The weird update behaviour is because file got replaced while Firefox is running. On Windows and macOS the updates happen on next start (whenever you choose that to be) so it's not an issue; on Linux updates are handled by your system package manager, so they couldn't line it up as nicely.
Of course that also means you could end up having queued but not applied updates for a long time on Windows and macOS…
You can avoid this issue (which pretty much only ever happens on Linux, mind you) by installing the package directly from their website instead of from your distro's package manager. If you'd like to help improve stability or use try features before they're fully stable, try the beta, dev, or nightly channels.
I run Arch and upgrade ~weekly, but I am very rarely inconvenienced by this restart behavior. Restore Tabs works pretty well on the modern web, and since old tabs still work, you can always complete whatever outstanding forms you have first.
Problem is when you click a link or enter a URL, restarting your browser restores the previous page from before you had triggered the restart prompt, discarding the page you were trying to open.
Overcommit exists mostly because of fork(). fork() exists because it was the simplest possible process creation API the Unix designers could get away with, which was an important consideration on a PDP-7. Now that computers are far more capable, we no longer need to sacrifice the ability for applications to handle low memory conditions in a more useful way than crashing.
Microsoft put out an interesting PDF paper about fork():
I suspect a reputation for robustness is at least partly a self-fulfilling prophecy. People who care about robustness will be more likely to write software for an OS they believe to be robust, and that software is also more likely to be robust.
fork() + no overcommit + no OOM killer can work if you're very careful with allocations in processes that fork, but it would be a disaster on Linux. Willingness to put up with the drawbacks of Solaris is a good signal that you value robustness/stability very highly. IMO, most people developing for Linux have different priorities.

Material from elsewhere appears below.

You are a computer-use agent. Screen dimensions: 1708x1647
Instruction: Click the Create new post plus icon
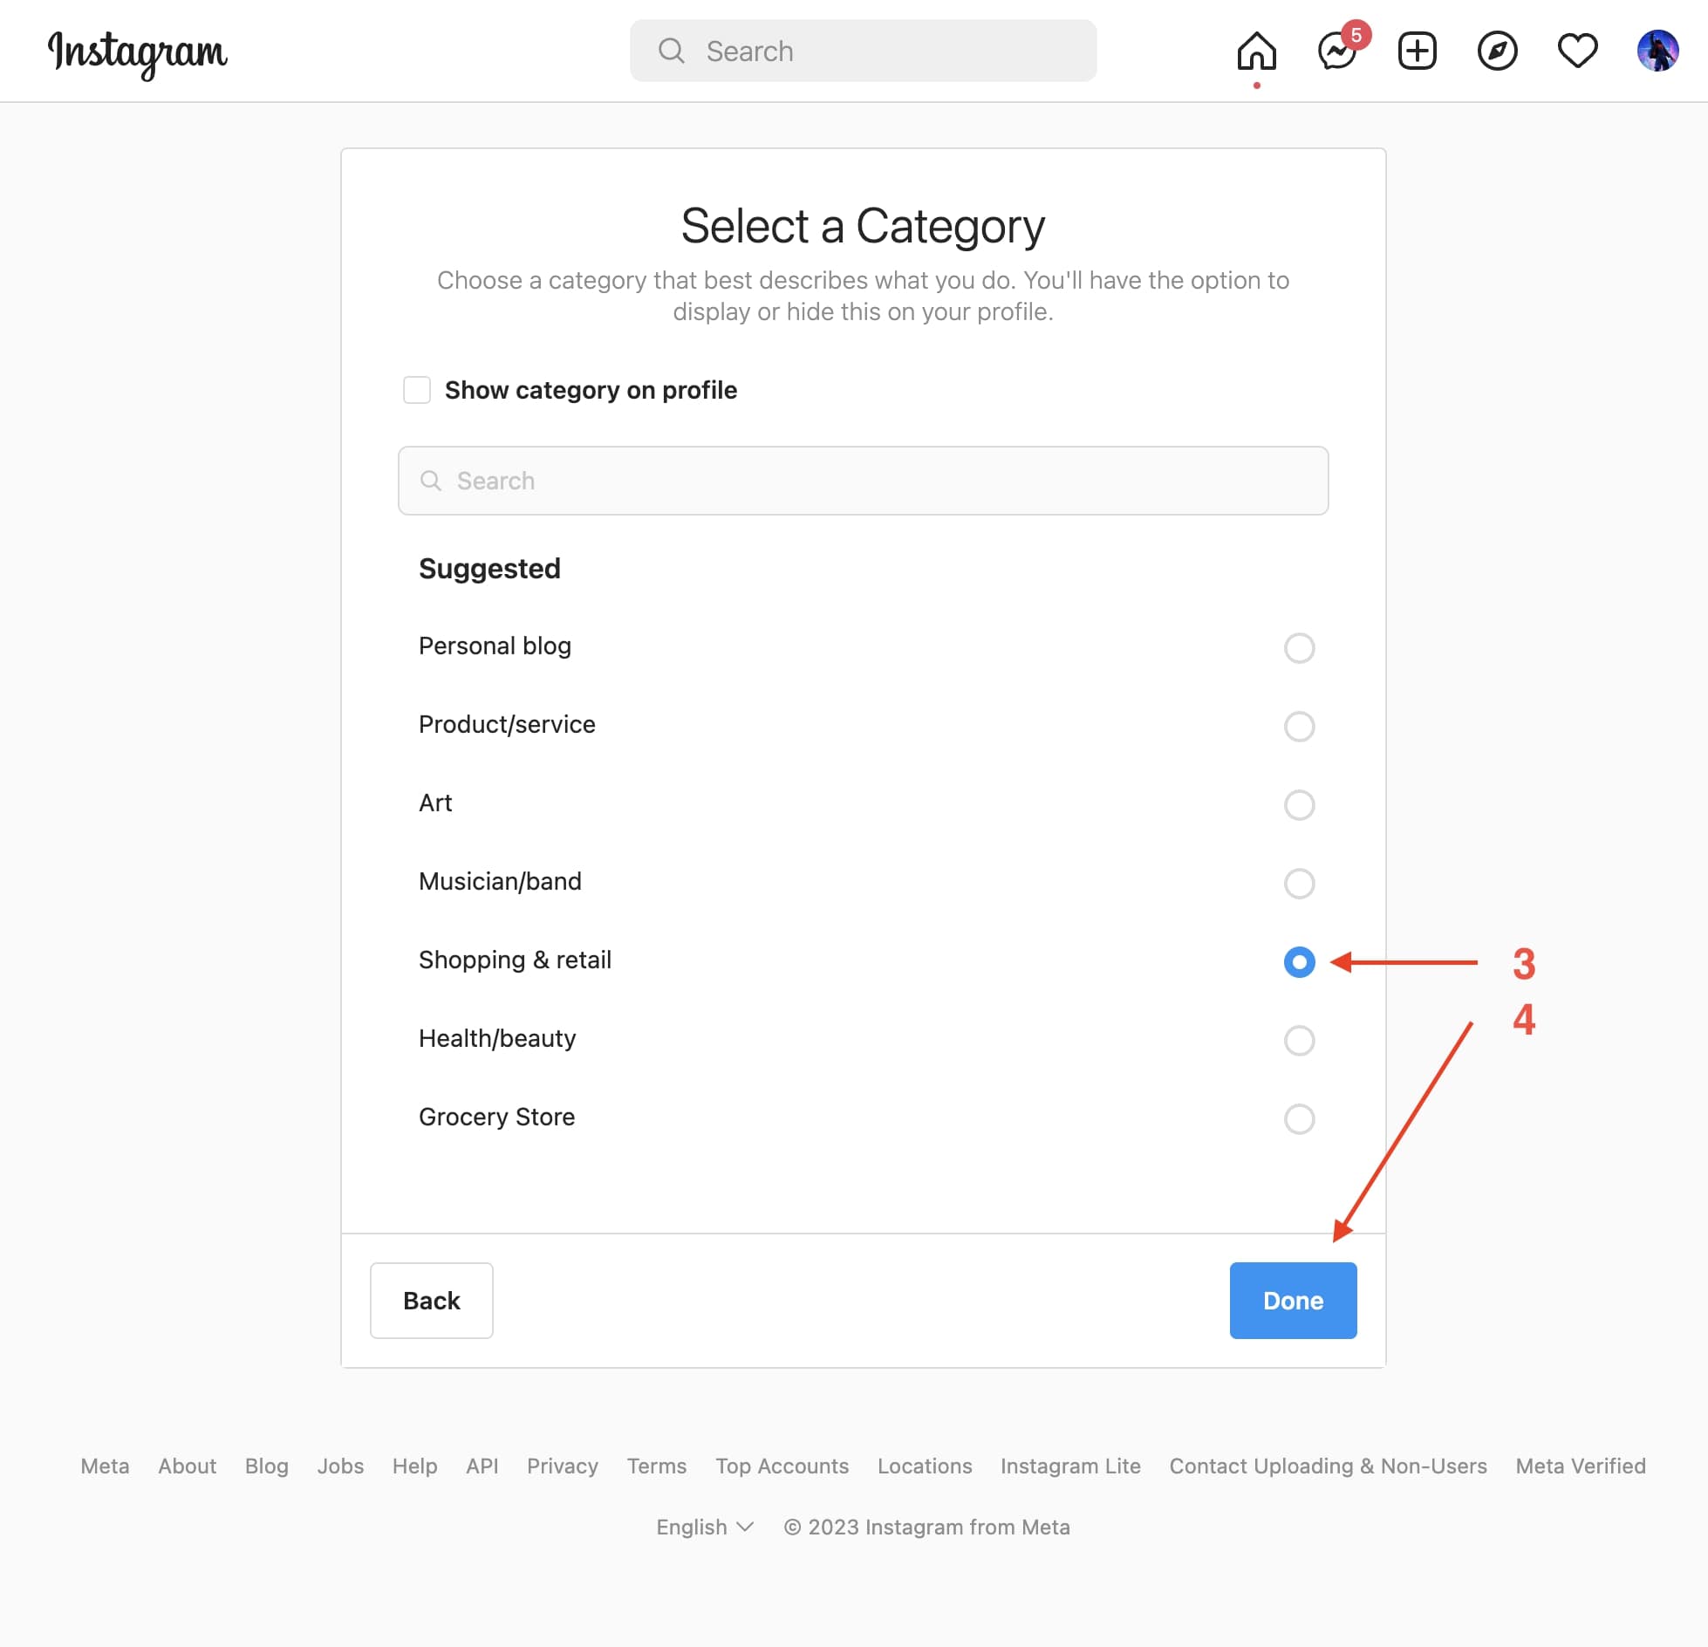tap(1417, 51)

I think I agree with you, but would like to add that from reading the blog post, it sounds like Windows is actually doing this better than both Linux and Solaris (but my knowledge is a bit limited in this area).
I don't quite like the overcommit approach nor the "all address space must be reserved in swap" approach, because both can fail badly in some reasonable scenarios.

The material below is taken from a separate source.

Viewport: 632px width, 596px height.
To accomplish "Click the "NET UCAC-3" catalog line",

I think having a separate system call to commit/uncommit memory like Windows seems to have is probably a better approach than just having mmap()/munmap() system calls (without a way of communicating with the kernel about which parts of the allocated space you are using), because then you can have the advantages of sparse address space usage while not having the drawbacks of having the OS kill innocent processes.

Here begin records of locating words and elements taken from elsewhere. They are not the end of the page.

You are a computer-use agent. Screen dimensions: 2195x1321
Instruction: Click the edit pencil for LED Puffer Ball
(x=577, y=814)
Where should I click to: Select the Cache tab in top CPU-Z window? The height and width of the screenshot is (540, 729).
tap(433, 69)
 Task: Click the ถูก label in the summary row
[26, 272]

This would also have the advantage that in fork(), the kernel would just need to reserve swap space for the amount of committed memory, not the amount of allocated address space, the latter of which could be much larger (by orders of magnitude).
I suppose it technically improves stability, but the cause seems like a flaw in the Windows operating system, if I'm understanding correctly.
> Stalling the main process led to a smaller increase in tab crashes – which are also unpleasant for the user even if not nearly as annoying as a full browser crash – so we’re cutting those down too.
I wonder if this has anything to do with my recent experience with Firefox Nightly on macOS. In the last few weeks I started to experience spontaneous tab crashes that couldn't be explained by anything from what I could tell. I could open a new tab with the exact same page and it would manage to not crash. Then I noticed Firefox would sometimes prevent me from viewing tabs until I restarted to update the software. Haven't seen it in the last few days, but it was incredibly frustrating. IMO, Firefox should make a best effort to render a page and not have its core functionality stop working entirely until updating.